クァルテット・エクセルシオ第16回東京定期演奏会

昨日は寒い中、上野に向かいます。東京文化会館小ホールで行われたクァルテット・エクセルシオの第16回東京定期演奏会。プログラムは以下のもの。

モーツァルト/弦楽四重奏曲第3番ト長調 K156
ベートーヴェン/弦楽四重奏曲第4番ハ短調 作品18-4
     ~休憩~
ベートーヴェン/弦楽四重奏曲第7番へ長調 作品59-1「ラズモフスキー第1番」
 クァルテット・エクセルシオ(西野ゆか、山田百子、吉田有紀子、大友肇)

ホールに着くと、久し振りに文化会館が人で溢れています。まさか皆エクを聴きに来たわけじゃあるまい。
訊いてみると、大ホールでロンドン交響楽団の来日公演があるようです。どうりで、ね。

小ホールは、これに比べれば静かなもの。自由席なので家内に早目に並んでもらい、前から3列目の中央に着座します。
都会の片隅でひっそりと行われる弦楽四重奏の会ですが、いつもより席が埋まっている様子。エクセルシオ人気も定着しつつあるのは喜ばしいことです。

エクの定期は、モーツァルトとベートーヴェンで組むのが恒例。第16回とあるように、今回取り上げられる第4番を以ってベートーヴェンの全曲演奏が完結します。と同時に、ラズモフスキー第1番によって第2チクルスのスタートも切るのですね。

試演会でも話題になったように、第4番が最後になったのはワケがあったようです。要するにハ短調の第4は極めて演奏が難しい、ということ。技術的な問題だけじゃないことはもちろんです。
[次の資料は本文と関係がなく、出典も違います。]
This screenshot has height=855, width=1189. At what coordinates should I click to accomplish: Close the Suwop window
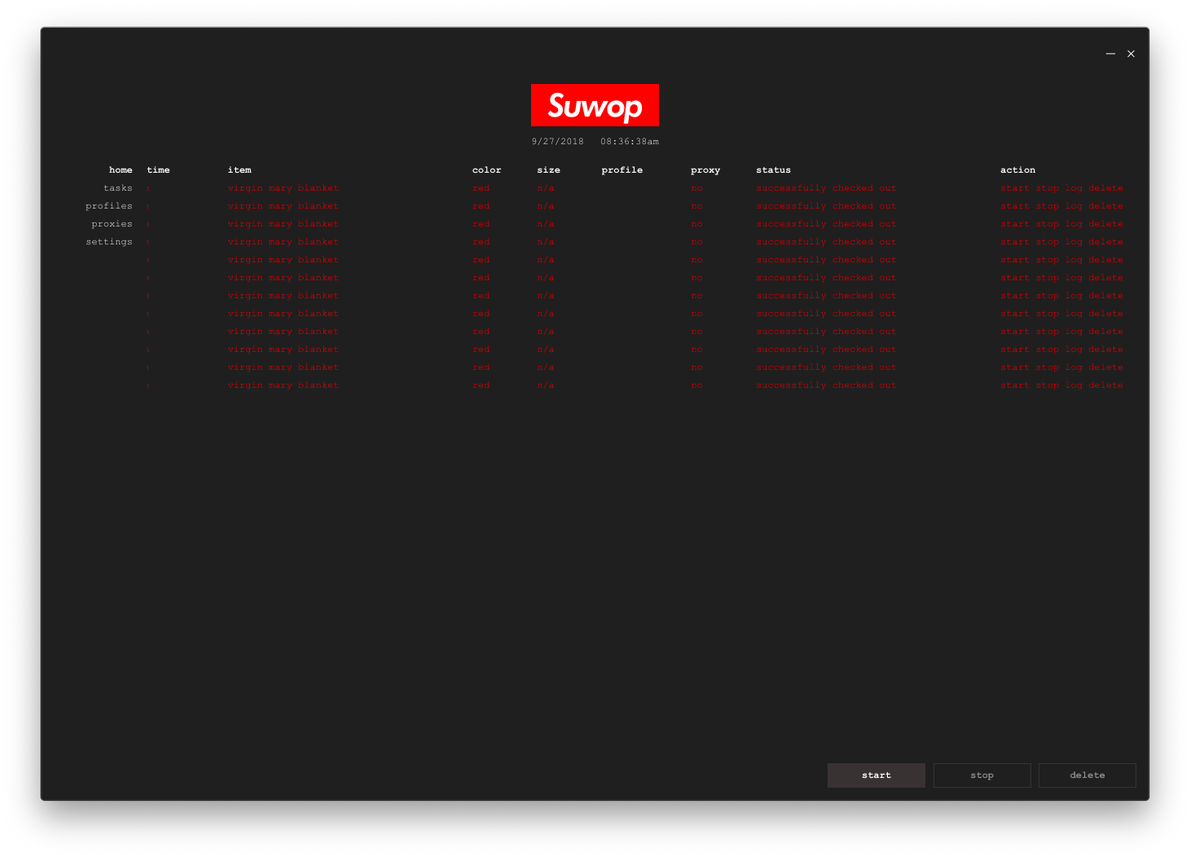(1131, 54)
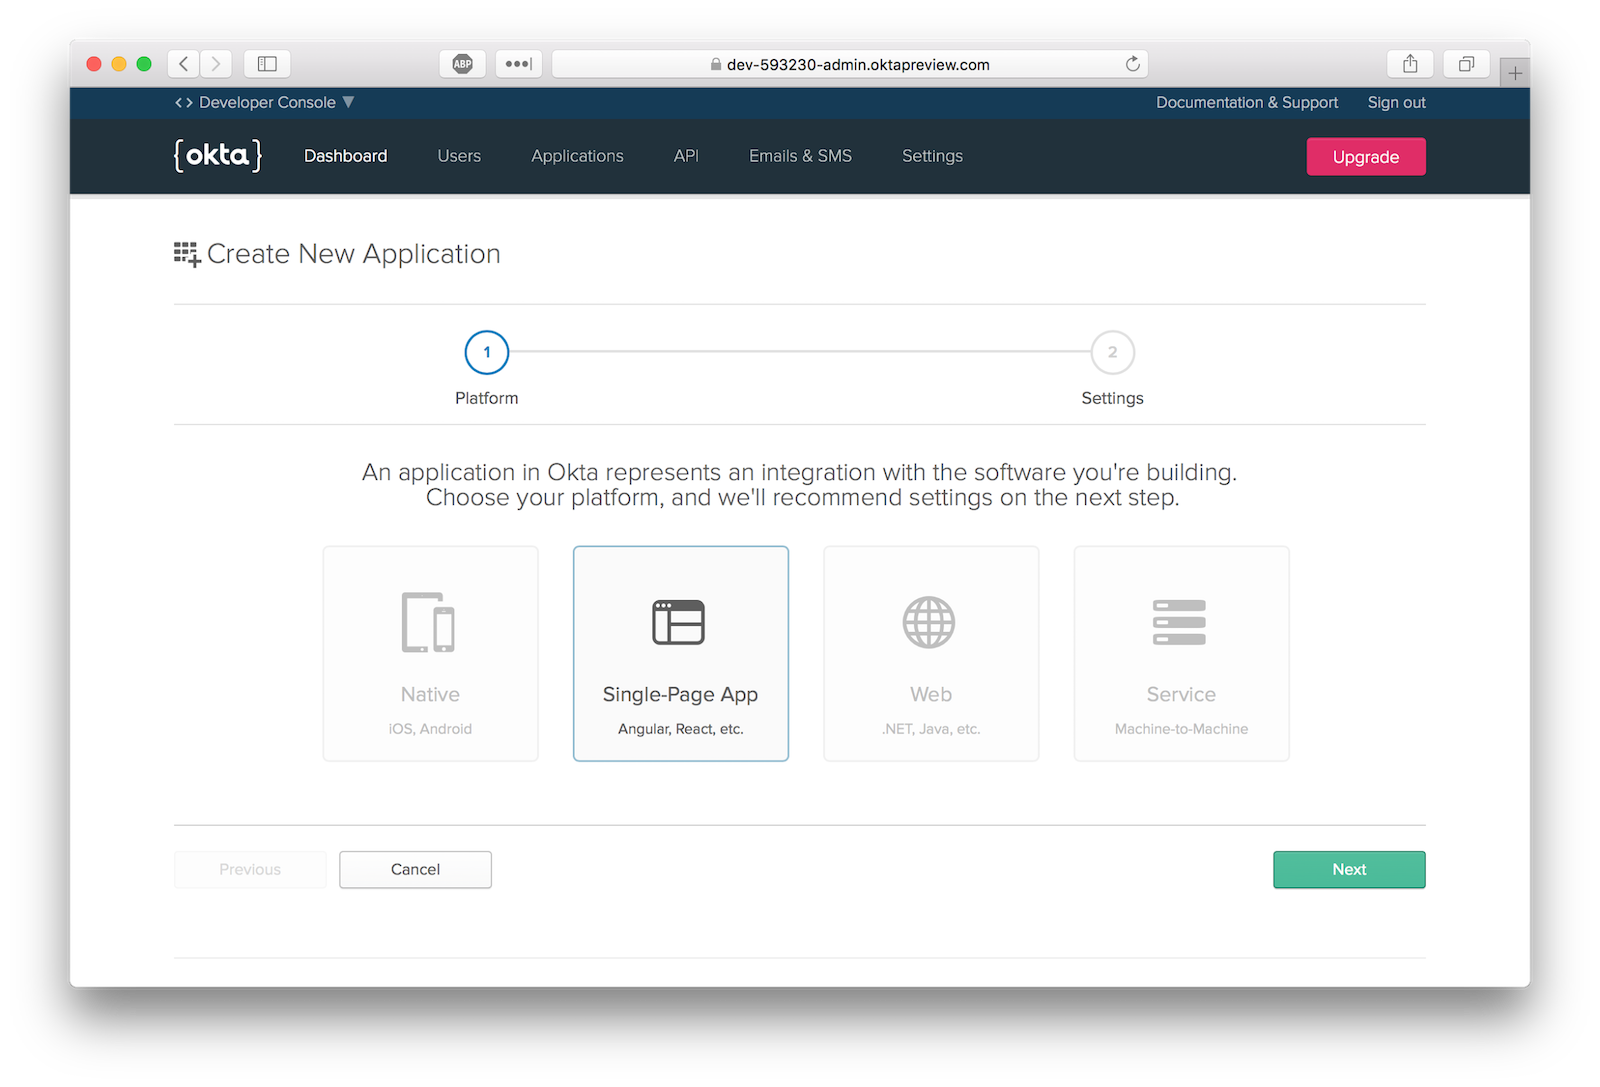Select the Service server stack icon

coord(1179,622)
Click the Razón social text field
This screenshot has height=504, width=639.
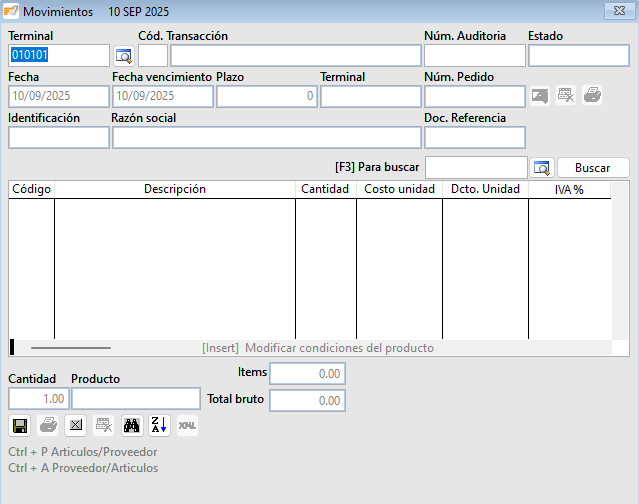pyautogui.click(x=266, y=137)
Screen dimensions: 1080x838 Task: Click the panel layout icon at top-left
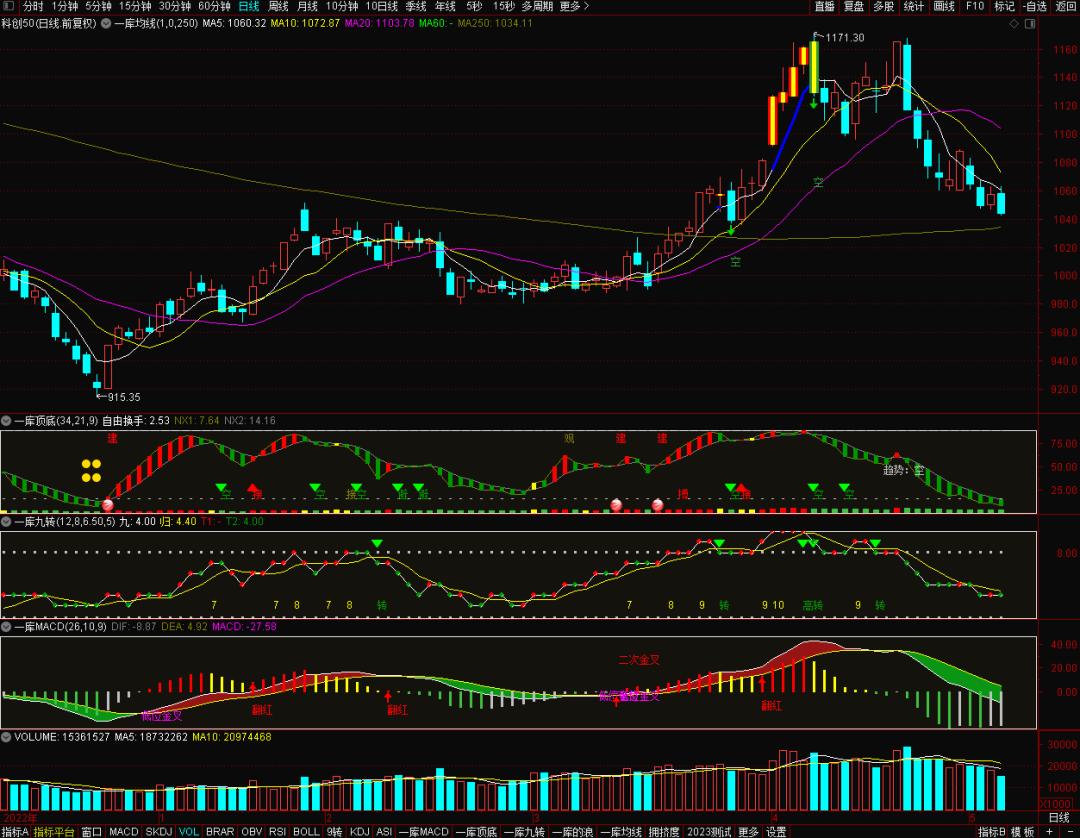[x=9, y=6]
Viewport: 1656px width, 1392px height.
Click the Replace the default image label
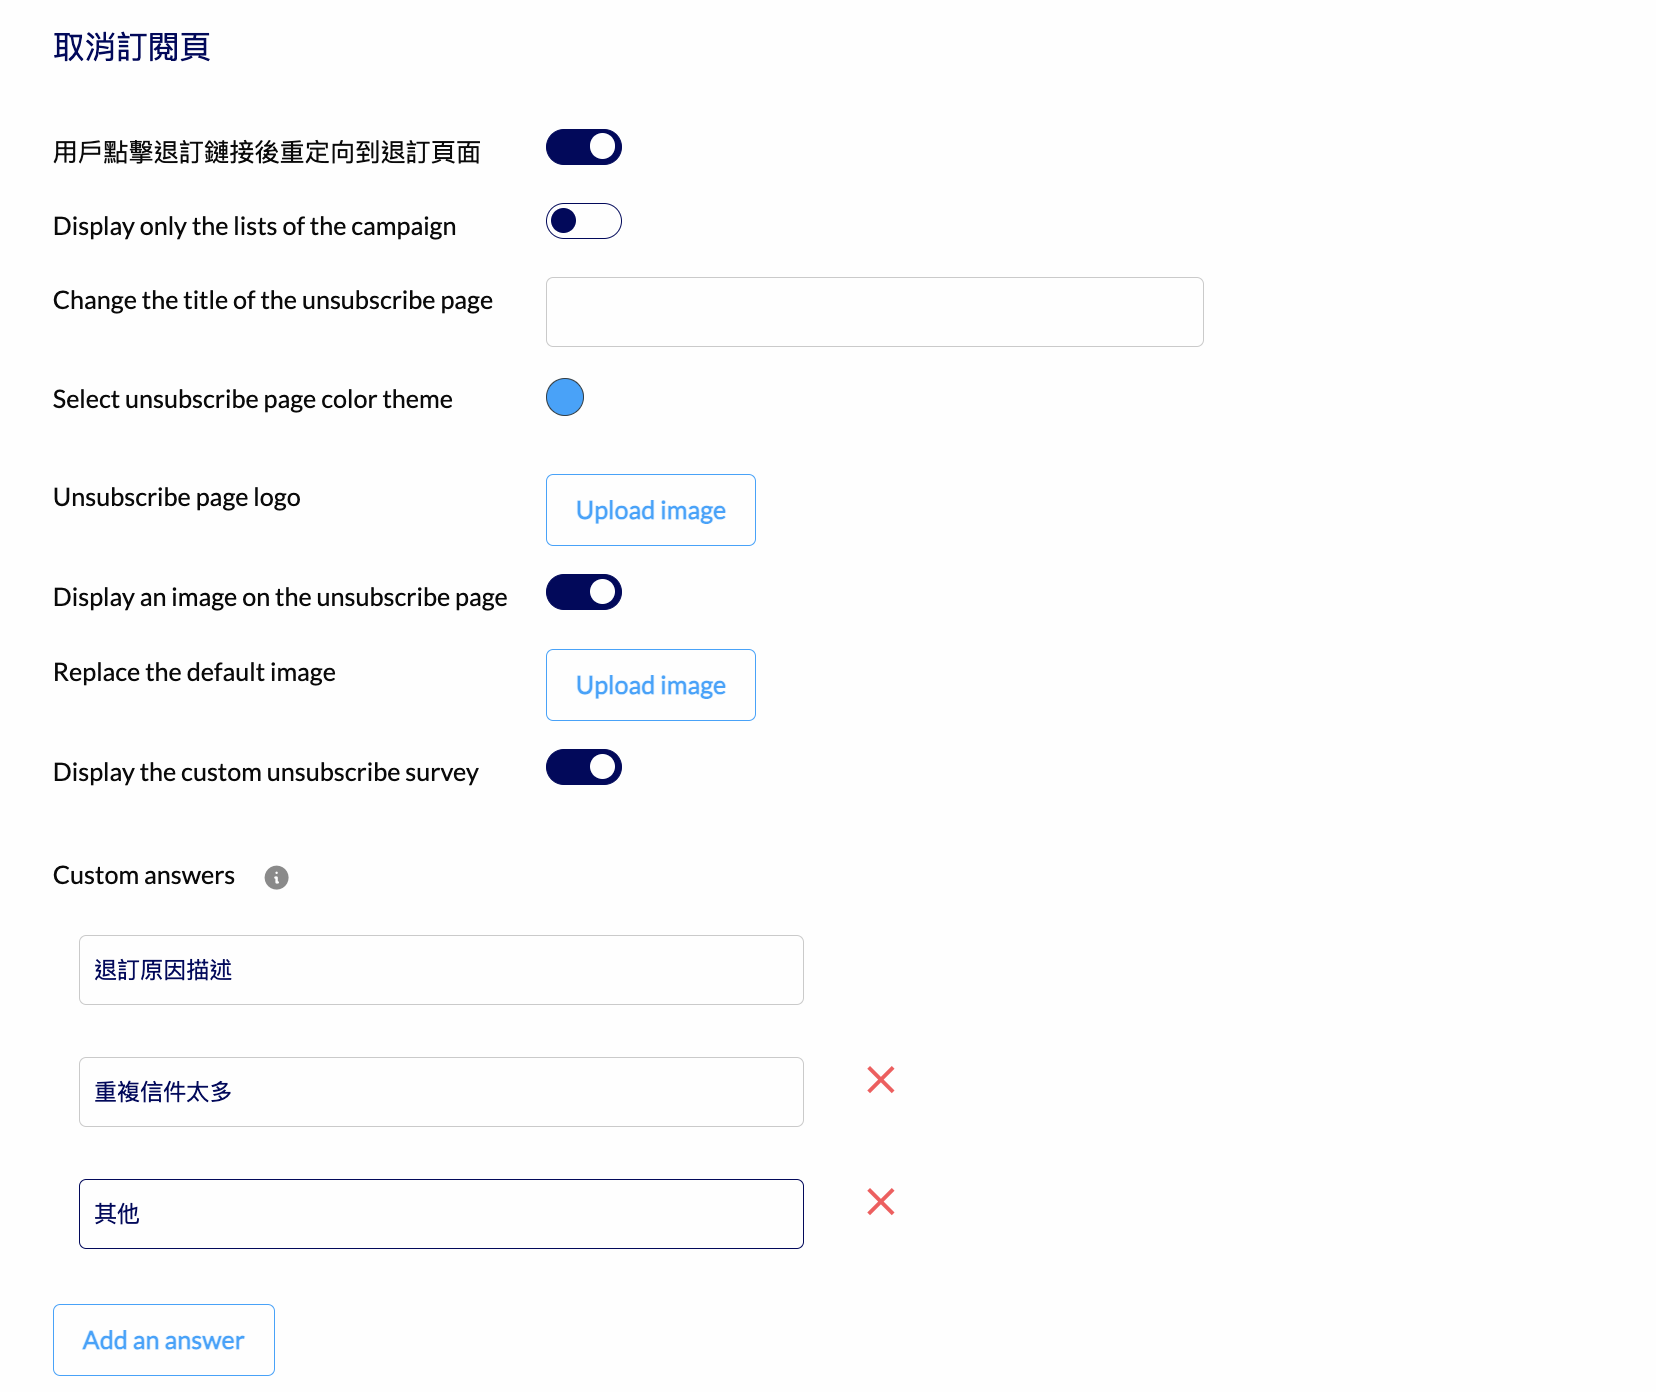[194, 673]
渡辺和氏のプログラム・ノートから引用すれば、セカンドが問題。“第2ヴァイオリンがないと音楽がスカスカになる。それでいて曲のエネルギーが凄い。このエネルギーをどうやって解放するか。更に音程が取り難く、音が汚くなる。あるいはベートーヴェンがそんな効果を狙っているのかもしれない”(西野談)。

試演会では当のセカンドさんが、“どうやって演奏すれば良いか、長い間悩んでいました。”と告白していたほどに18の4は難攻不落のクァルテット・ワールドなのです。

そして2008年12月8日。エクセルシオは見事にこの高峰を踏破した、と私は聴きました。いやぁ~、素晴らしかったですね。ベートーヴェンが楽譜に書き付けた音符を、全てベートーヴェンが意図したように音にした。これに尽きます。世界に冠たるクァルテット・エクセルシオにして初めて到達できたベートーヴェン演奏。

第2巡目の開始を飾るラズモフスキーの1番も素晴らしい演奏でした。実は、彼らは大晦日に同じ上野小ホールでラズモフスキー全曲に挑戦します。大友氏によれば、今回は第2番、第3番をも見据えている気持ちで弾きたい、とのこと。
来年以降展開していく第2チクルスでは、新たな発見と新しい視点で臨むエクセルシオが聴けるでしょう。団体のネーミングの通り、より高い目標を目指して。

ところでこの日のベートーヴェン2曲。改めて並べて聴くと、巨大なエネルギーの集積と解放が対になっていることに気が付きました。
そう第4のハ短調と第7のへ長調という組み合わせは、交響曲の「運命」「田園」の組み合わせと同じ調性。まさかそこまで考えたプログラムではないでしょうが、この夜の充実感はこの一点からも生まれたのではないか、と考えた次第。

冒頭に演奏されたモーツァルトの、透明に澄み切った弦の世界にも触れておかなければいけません。“今までより少しヴィブラートを減らしたり、無駄な肉を削ぎ落とし、原始の世界から新しく掘り起こした演奏”(山田談)が極めて新鮮でした。

尚、プログラムには使用楽譜としてベーレンライター版、モーツァルトは1966年版(2005年再版)ヴォルフガング・レーム校訂、ベートーヴェンは2007年版(第4番)と2008年版(第7番)ジョナサン・デル・マー校訂が明記されていたのは極めて良心的。